Your goal:
The entries below are to be duplicated exactly, with nothing left out.

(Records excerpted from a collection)
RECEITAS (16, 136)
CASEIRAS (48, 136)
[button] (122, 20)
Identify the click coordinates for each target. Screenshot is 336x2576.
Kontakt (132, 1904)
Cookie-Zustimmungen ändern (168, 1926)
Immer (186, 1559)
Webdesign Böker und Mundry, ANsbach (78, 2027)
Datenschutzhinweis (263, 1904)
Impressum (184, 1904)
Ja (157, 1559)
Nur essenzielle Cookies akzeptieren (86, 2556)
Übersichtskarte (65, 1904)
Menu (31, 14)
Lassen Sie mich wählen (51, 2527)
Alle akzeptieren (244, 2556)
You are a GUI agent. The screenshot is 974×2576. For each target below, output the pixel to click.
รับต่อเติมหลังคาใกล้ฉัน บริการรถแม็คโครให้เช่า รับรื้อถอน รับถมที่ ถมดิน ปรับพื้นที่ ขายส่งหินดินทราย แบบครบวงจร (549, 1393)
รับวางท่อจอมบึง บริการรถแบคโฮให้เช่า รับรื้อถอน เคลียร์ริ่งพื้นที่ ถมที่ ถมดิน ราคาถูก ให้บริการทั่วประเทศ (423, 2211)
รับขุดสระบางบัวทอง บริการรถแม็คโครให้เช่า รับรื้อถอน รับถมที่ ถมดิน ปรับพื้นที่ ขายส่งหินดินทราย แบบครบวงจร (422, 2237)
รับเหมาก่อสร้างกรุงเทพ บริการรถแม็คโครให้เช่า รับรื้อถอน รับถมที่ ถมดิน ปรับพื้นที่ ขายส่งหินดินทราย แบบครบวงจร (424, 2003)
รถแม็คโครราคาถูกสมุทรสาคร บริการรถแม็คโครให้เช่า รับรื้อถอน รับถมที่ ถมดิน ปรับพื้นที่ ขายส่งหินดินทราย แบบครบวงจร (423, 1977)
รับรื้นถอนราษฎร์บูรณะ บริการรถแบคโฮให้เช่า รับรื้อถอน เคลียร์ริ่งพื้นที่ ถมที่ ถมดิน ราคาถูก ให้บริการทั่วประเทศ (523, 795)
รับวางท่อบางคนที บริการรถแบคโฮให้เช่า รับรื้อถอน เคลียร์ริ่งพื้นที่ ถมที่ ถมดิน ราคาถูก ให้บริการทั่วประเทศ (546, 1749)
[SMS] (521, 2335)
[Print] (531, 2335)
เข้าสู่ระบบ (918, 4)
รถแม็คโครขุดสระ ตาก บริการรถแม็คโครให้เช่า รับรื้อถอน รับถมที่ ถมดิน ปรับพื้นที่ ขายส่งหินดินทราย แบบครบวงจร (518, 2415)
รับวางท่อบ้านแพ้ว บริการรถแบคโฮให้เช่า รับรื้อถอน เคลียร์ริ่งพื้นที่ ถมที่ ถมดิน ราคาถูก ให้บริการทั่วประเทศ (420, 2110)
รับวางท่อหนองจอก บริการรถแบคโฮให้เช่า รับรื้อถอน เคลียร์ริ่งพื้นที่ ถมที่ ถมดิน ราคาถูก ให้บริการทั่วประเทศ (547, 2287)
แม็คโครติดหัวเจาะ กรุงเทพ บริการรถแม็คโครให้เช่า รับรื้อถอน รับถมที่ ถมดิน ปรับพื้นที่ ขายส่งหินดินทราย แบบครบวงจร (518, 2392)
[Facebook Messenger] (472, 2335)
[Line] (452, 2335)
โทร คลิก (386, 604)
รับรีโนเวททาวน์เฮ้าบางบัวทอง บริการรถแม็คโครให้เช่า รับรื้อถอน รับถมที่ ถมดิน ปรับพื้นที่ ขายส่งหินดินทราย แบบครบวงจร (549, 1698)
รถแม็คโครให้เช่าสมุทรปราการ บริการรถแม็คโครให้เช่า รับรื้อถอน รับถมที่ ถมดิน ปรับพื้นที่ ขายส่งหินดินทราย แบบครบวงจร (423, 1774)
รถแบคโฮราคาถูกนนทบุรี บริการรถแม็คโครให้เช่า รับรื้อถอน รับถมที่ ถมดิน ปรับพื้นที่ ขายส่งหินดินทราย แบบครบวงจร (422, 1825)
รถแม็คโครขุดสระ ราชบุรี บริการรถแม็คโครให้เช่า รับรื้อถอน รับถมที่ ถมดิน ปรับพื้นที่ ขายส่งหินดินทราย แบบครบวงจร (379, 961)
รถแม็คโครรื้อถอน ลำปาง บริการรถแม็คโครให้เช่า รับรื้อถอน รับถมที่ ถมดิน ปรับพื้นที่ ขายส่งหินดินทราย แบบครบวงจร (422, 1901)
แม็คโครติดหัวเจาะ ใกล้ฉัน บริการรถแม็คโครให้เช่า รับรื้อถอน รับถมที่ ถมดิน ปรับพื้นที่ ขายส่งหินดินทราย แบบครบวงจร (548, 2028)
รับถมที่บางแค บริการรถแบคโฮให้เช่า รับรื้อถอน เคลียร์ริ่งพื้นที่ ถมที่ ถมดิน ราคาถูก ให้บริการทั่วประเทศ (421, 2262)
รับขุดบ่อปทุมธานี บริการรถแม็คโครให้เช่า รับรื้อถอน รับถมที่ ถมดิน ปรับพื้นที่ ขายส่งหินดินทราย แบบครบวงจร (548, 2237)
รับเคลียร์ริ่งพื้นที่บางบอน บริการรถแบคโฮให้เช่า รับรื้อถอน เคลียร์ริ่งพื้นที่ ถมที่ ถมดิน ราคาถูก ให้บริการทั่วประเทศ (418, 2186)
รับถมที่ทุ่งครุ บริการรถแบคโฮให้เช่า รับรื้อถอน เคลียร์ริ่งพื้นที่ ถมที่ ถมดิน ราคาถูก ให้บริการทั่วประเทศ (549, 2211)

Answer to this task:
RECEITAS (16, 136)
CASEIRAS (48, 136)
[button] (122, 20)
Identify the click coordinates for each target. Screenshot is 336x2576.
Kontakt (132, 1904)
Cookie-Zustimmungen ändern (168, 1926)
Immer (186, 1559)
Webdesign Böker und Mundry, ANsbach (78, 2027)
Datenschutzhinweis (263, 1904)
Impressum (184, 1904)
Ja (157, 1559)
Nur essenzielle Cookies akzeptieren (86, 2556)
Übersichtskarte (65, 1904)
Menu (31, 14)
Lassen Sie mich wählen (51, 2527)
Alle akzeptieren (244, 2556)
You are a GUI agent. The screenshot is 974×2576. For each target below, output the pixel to click.
รับต่อเติมหลังคาใกล้ฉัน บริการรถแม็คโครให้เช่า รับรื้อถอน รับถมที่ ถมดิน ปรับพื้นที่ ขายส่งหินดินทราย แบบครบวงจร (549, 1393)
รับวางท่อจอมบึง บริการรถแบคโฮให้เช่า รับรื้อถอน เคลียร์ริ่งพื้นที่ ถมที่ ถมดิน ราคาถูก ให้บริการทั่วประเทศ (423, 2211)
รับขุดสระบางบัวทอง บริการรถแม็คโครให้เช่า รับรื้อถอน รับถมที่ ถมดิน ปรับพื้นที่ ขายส่งหินดินทราย แบบครบวงจร (422, 2237)
รับเหมาก่อสร้างกรุงเทพ บริการรถแม็คโครให้เช่า รับรื้อถอน รับถมที่ ถมดิน ปรับพื้นที่ ขายส่งหินดินทราย แบบครบวงจร (424, 2003)
รถแม็คโครราคาถูกสมุทรสาคร บริการรถแม็คโครให้เช่า รับรื้อถอน รับถมที่ ถมดิน ปรับพื้นที่ ขายส่งหินดินทราย แบบครบวงจร (423, 1977)
รับรื้นถอนราษฎร์บูรณะ บริการรถแบคโฮให้เช่า รับรื้อถอน เคลียร์ริ่งพื้นที่ ถมที่ ถมดิน ราคาถูก ให้บริการทั่วประเทศ (523, 795)
รับวางท่อบางคนที บริการรถแบคโฮให้เช่า รับรื้อถอน เคลียร์ริ่งพื้นที่ ถมที่ ถมดิน ราคาถูก ให้บริการทั่วประเทศ (546, 1749)
[SMS] (521, 2335)
[Print] (531, 2335)
เข้าสู่ระบบ (918, 4)
รถแม็คโครขุดสระ ตาก บริการรถแม็คโครให้เช่า รับรื้อถอน รับถมที่ ถมดิน ปรับพื้นที่ ขายส่งหินดินทราย แบบครบวงจร (518, 2415)
รับวางท่อบ้านแพ้ว บริการรถแบคโฮให้เช่า รับรื้อถอน เคลียร์ริ่งพื้นที่ ถมที่ ถมดิน ราคาถูก ให้บริการทั่วประเทศ (420, 2110)
รับวางท่อหนองจอก บริการรถแบคโฮให้เช่า รับรื้อถอน เคลียร์ริ่งพื้นที่ ถมที่ ถมดิน ราคาถูก ให้บริการทั่วประเทศ (547, 2287)
แม็คโครติดหัวเจาะ กรุงเทพ บริการรถแม็คโครให้เช่า รับรื้อถอน รับถมที่ ถมดิน ปรับพื้นที่ ขายส่งหินดินทราย แบบครบวงจร (518, 2392)
[Facebook Messenger] (472, 2335)
[Line] (452, 2335)
โทร คลิก (386, 604)
รับรีโนเวททาวน์เฮ้าบางบัวทอง บริการรถแม็คโครให้เช่า รับรื้อถอน รับถมที่ ถมดิน ปรับพื้นที่ ขายส่งหินดินทราย แบบครบวงจร (549, 1698)
รถแม็คโครให้เช่าสมุทรปราการ บริการรถแม็คโครให้เช่า รับรื้อถอน รับถมที่ ถมดิน ปรับพื้นที่ ขายส่งหินดินทราย แบบครบวงจร (423, 1774)
รถแบคโฮราคาถูกนนทบุรี บริการรถแม็คโครให้เช่า รับรื้อถอน รับถมที่ ถมดิน ปรับพื้นที่ ขายส่งหินดินทราย แบบครบวงจร (422, 1825)
รถแม็คโครขุดสระ ราชบุรี บริการรถแม็คโครให้เช่า รับรื้อถอน รับถมที่ ถมดิน ปรับพื้นที่ ขายส่งหินดินทราย แบบครบวงจร (379, 961)
รถแม็คโครรื้อถอน ลำปาง บริการรถแม็คโครให้เช่า รับรื้อถอน รับถมที่ ถมดิน ปรับพื้นที่ ขายส่งหินดินทราย แบบครบวงจร (422, 1901)
แม็คโครติดหัวเจาะ ใกล้ฉัน บริการรถแม็คโครให้เช่า รับรื้อถอน รับถมที่ ถมดิน ปรับพื้นที่ ขายส่งหินดินทราย แบบครบวงจร (548, 2028)
รับถมที่บางแค บริการรถแบคโฮให้เช่า รับรื้อถอน เคลียร์ริ่งพื้นที่ ถมที่ ถมดิน ราคาถูก ให้บริการทั่วประเทศ (421, 2262)
รับขุดบ่อปทุมธานี บริการรถแม็คโครให้เช่า รับรื้อถอน รับถมที่ ถมดิน ปรับพื้นที่ ขายส่งหินดินทราย แบบครบวงจร (548, 2237)
รับเคลียร์ริ่งพื้นที่บางบอน บริการรถแบคโฮให้เช่า รับรื้อถอน เคลียร์ริ่งพื้นที่ ถมที่ ถมดิน ราคาถูก ให้บริการทั่วประเทศ (418, 2186)
รับถมที่ทุ่งครุ บริการรถแบคโฮให้เช่า รับรื้อถอน เคลียร์ริ่งพื้นที่ ถมที่ ถมดิน ราคาถูก ให้บริการทั่วประเทศ (549, 2211)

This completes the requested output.